The plain and ordinary meaning of the alleged libelous document was (1) that the bank held a mortgage upon the crops of the persons named therein, including appellee; (2) that the mortgage covered cotton grown and to be marketed by appellee and those named with him; (3) that purchasers of such cotton would become liable to appellant for the value thereof as for conversion. It appears from the record that the facts stated in the publication were true in so far as they affected appellee. The bank held a chattel mortgage upon appellee's cotton crop, which mortgage was registered in the appropriate records of Willacy county. This being true, it was further true as a matter of law that purchasers of the mortgaged cotton would be liable therefor as for conversion, as stated in the communication. These statements being true, appellee could not recover on account of the publication thereof. Article 5431, R.S. 1925, as amended in 1927 (Acts Fortieth Legislature, p. 121, c. 80, § 1 [Vernon's Ann.Civ.St. art. 5431]).

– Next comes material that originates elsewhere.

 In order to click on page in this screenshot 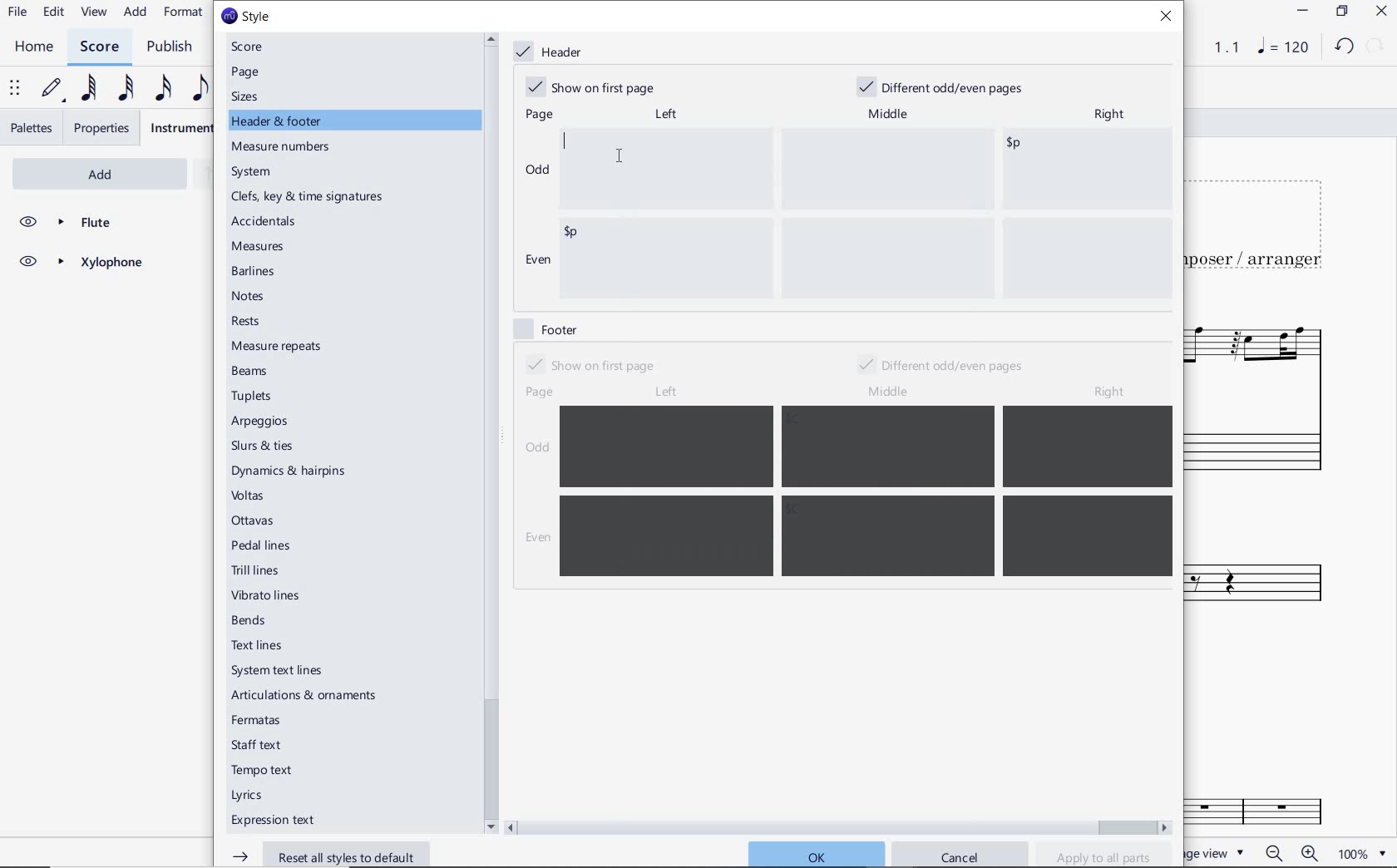, I will do `click(536, 115)`.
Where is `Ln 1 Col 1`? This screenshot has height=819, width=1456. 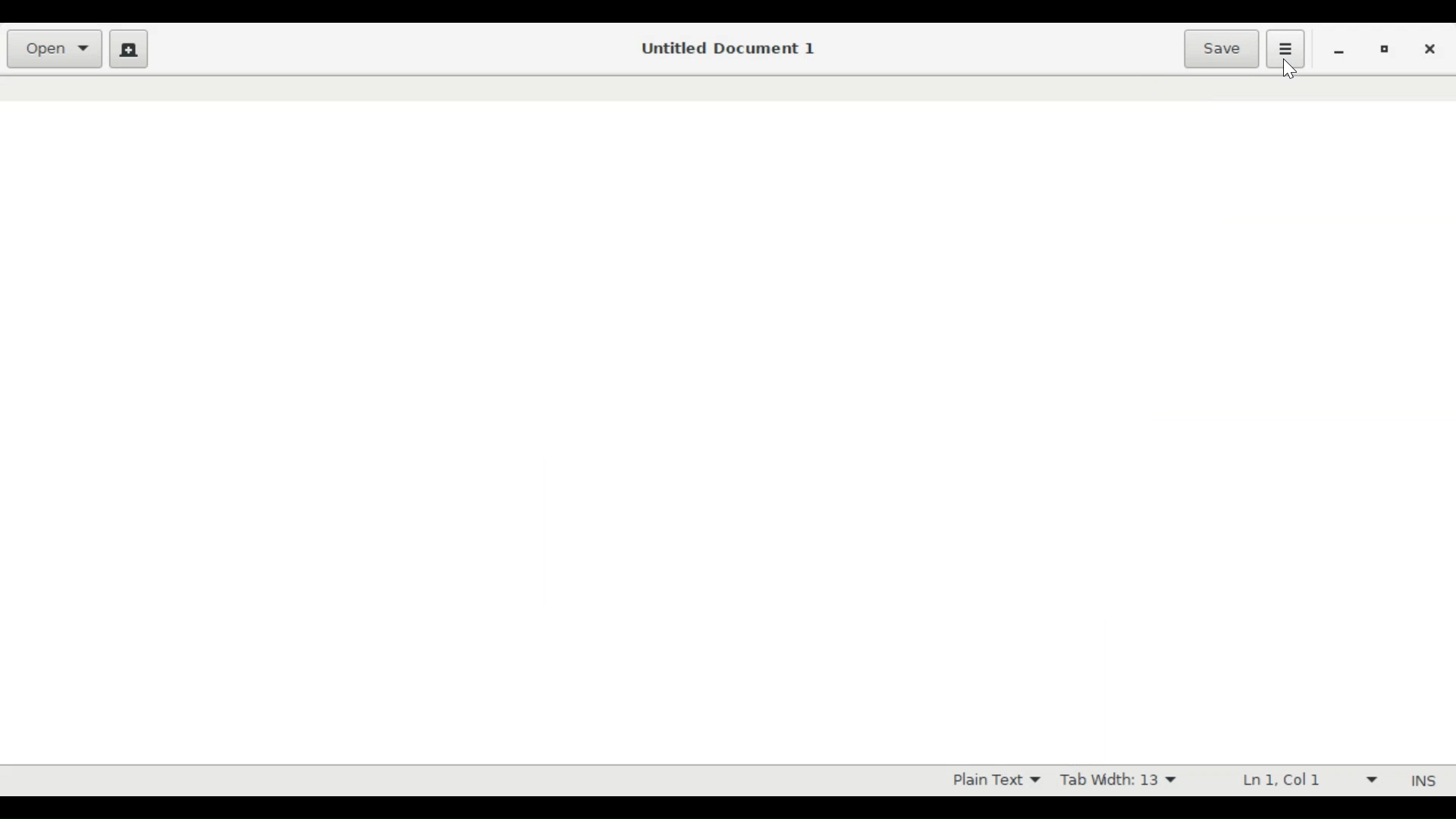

If the language of the utterance could in any event be construed into an actionable reflection upon the character or reputation of appellee, which is quite doubtful (Youngblood v. Godair [Tex. Civ. App.]46 S.W. 913), such reflection may be deducible only from innuendo. Such deduction must be made by the jury, in jury cases, from all the facts and circumstances surrounding the transaction, and it was error for the court in this case to peremptorily direct a verdict for appellee upon the effect of the publication. Newell, Lib. S. §§ 755, 331, et seq.

Appellee having grounded his suit upon the allegation that the alleged libel was published by Cloninger, appellant's cashier thereunto authorized by appellant, he could not recover upon proof of a publication by one J. D. Mitchell, not shown to be connected with the bank or to have authority to bind the bank by his acts. Even if appellee's allegations had been sufficient to let in proof of Mitchell's acts, the question of his authority to act for the bank was one of fact for the jury, upon which the testimony sharply conflicted, and it was error for the court to assume he had such authority.

We think appellant made an issuable fact of the question of privilege, and the jury should have been called upon to determine the circumstances of the publication under appropriate definitions and explanations from the court. Where there is no dispute about the circumstances under which the objectionable matter is published, it is for the court to determine if the occasion renders the communication a privileged one; if the circumstanes of the publication are in dispute, as in this case, it is for the jury and not the judge, to determine what they are, and for the court to determine the question of privilege from the circumstances thus ascertained. If the matter is privileged, it then becomes the duty of the jury to determine the issue of malice. Newell, Lib. S. § 499.

The judgment is reversed, and the cause remanded.